The feeling of unity is often simultaneously subtle and remarkable. It seems to be characterized be a sense of well-being and pleasant expectation. After a class gets going, I know unity is developing when I walk to class with a smile inside at the prospect of spending an hour or two with that group; it is even more notable when I return to my office with that same internal smile. During class, I can see it in my students’ faces and body language: they’re relaxed but alert. They make eye contact with each other and with me. They smile more often. The inflection in their voices range from cheerful and joking to sincerely commenting or questioning. Their engagement, in turn, enhances the thoughtfulness of their comments. We still have down days as a class when people are tired, overburdened, or discouraged—or just plain out to lunch—but there are more good days than bad. The effects of the spirit of unity in the classroom are so pleasant that I’ve pondered its presence (and its absence). How is it created? How is it maintained? How much influence do I have over its presence—or is it just a matter of luck?

Although to some extent unity might be “luck of the draw,” I believe that unity is deeply connected to listening—and that teachers can therefore influence the growth of unity in the classroom. It begins with our modeling asking active questions and listening to understand before (or instead of?) listening to respond. As I interacted with these students, for example, I noticed that they opened up as I expressed genuine interest in them. I tried to listen carefully and ask follow-up questions, first to one and then to others; as I did so, everyone in the room seemed to be increasingly cheerful and interested in what was happening. I wasn’t faking it, either; as I paid attention, listened sincerely, and asked relevant follow-up questions, I was interested in them and their responses. This demonstrates two important principles: first, unity comes when people feel listened to. If students feel that my listening is sincere, they are willing to share more, and they are also willing to listen more attentively in return. Second, as I am sincere in my listening, I ask better follow-up questions, and I am more and more interested in both them and what they have to share. This listening and responding promotes that unified feeling I described above.
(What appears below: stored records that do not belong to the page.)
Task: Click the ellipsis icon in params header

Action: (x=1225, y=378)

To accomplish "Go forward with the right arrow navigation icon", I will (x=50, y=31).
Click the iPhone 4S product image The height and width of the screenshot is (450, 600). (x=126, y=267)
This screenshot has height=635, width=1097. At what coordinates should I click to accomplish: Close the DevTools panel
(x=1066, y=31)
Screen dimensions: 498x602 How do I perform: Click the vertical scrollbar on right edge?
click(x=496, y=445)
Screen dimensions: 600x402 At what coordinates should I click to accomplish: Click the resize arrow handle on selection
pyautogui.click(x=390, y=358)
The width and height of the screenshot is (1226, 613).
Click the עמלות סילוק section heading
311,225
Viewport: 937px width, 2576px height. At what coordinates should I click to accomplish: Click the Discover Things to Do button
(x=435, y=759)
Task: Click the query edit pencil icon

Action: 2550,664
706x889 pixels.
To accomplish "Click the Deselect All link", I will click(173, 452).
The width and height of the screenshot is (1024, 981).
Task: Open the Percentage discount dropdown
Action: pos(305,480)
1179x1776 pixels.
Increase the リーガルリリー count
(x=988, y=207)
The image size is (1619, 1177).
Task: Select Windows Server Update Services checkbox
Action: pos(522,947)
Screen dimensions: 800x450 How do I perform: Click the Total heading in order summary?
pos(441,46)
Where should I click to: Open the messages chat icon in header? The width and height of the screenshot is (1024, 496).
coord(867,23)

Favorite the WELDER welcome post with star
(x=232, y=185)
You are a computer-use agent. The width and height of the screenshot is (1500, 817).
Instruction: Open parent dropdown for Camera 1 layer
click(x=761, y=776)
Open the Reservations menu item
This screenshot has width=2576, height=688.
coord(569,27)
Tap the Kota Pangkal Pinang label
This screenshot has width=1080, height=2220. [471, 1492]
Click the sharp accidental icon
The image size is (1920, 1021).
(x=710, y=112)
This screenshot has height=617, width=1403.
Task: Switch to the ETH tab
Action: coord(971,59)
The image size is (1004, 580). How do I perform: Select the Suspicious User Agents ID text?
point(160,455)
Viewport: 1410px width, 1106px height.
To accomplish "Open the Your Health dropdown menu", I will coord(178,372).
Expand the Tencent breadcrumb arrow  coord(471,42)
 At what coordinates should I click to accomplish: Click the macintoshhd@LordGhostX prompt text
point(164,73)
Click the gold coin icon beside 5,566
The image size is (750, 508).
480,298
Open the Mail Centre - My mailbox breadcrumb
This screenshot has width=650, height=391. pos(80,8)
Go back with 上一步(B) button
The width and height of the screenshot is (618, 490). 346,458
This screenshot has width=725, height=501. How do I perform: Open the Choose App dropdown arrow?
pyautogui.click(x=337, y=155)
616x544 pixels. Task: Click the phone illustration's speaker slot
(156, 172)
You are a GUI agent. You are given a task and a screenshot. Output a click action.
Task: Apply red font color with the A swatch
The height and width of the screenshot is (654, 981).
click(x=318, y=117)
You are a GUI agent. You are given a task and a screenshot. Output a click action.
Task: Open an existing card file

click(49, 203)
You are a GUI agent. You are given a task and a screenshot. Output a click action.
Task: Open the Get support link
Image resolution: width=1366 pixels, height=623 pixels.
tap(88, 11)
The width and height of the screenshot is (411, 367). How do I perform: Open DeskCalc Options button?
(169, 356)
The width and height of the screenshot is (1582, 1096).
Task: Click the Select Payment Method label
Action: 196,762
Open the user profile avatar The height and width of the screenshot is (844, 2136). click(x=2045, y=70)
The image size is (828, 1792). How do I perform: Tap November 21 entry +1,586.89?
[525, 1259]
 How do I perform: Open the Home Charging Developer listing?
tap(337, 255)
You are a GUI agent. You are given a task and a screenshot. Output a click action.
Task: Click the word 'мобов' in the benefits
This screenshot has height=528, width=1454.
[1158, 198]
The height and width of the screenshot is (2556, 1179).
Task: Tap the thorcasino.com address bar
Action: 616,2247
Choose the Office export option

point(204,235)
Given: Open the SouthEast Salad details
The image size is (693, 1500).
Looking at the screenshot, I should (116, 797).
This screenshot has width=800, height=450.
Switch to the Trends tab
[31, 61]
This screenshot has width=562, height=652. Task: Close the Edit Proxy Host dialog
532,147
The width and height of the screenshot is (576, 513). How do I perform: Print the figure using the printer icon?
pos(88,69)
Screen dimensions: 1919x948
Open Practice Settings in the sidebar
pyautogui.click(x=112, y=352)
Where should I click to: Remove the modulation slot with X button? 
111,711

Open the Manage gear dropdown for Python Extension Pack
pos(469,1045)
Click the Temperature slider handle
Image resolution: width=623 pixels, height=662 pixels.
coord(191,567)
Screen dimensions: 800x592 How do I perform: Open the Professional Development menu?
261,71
Listening has many purposes particularly in classroom settings; however, attentive in-the-moment listening can be a difficult habit to cultivate—particularly if we’re trying to help our students become good listeners, too. Many students seem programmed with “necessity” listening as an autopilot: they expect to listen just well enough to accomplish their perceived objective. They might think, for example, that they are only required to listen to the teacher, not to classmates. If it’s not directly related to course content, maybe the information or conversation is less important. Others might want to simply get to the point and then think about something else more interesting (the latest celebrity tweet, the latest text from a friend . . .). Unfortunately, this superficial listening often detracts from the whole purpose of listening in the first place. Rather than achieving comprehensive understanding, students who listen only out of necessity settle for a one- or two-dimensional understanding (or if their listening was even more fragmented, a distorted or incomplete understanding).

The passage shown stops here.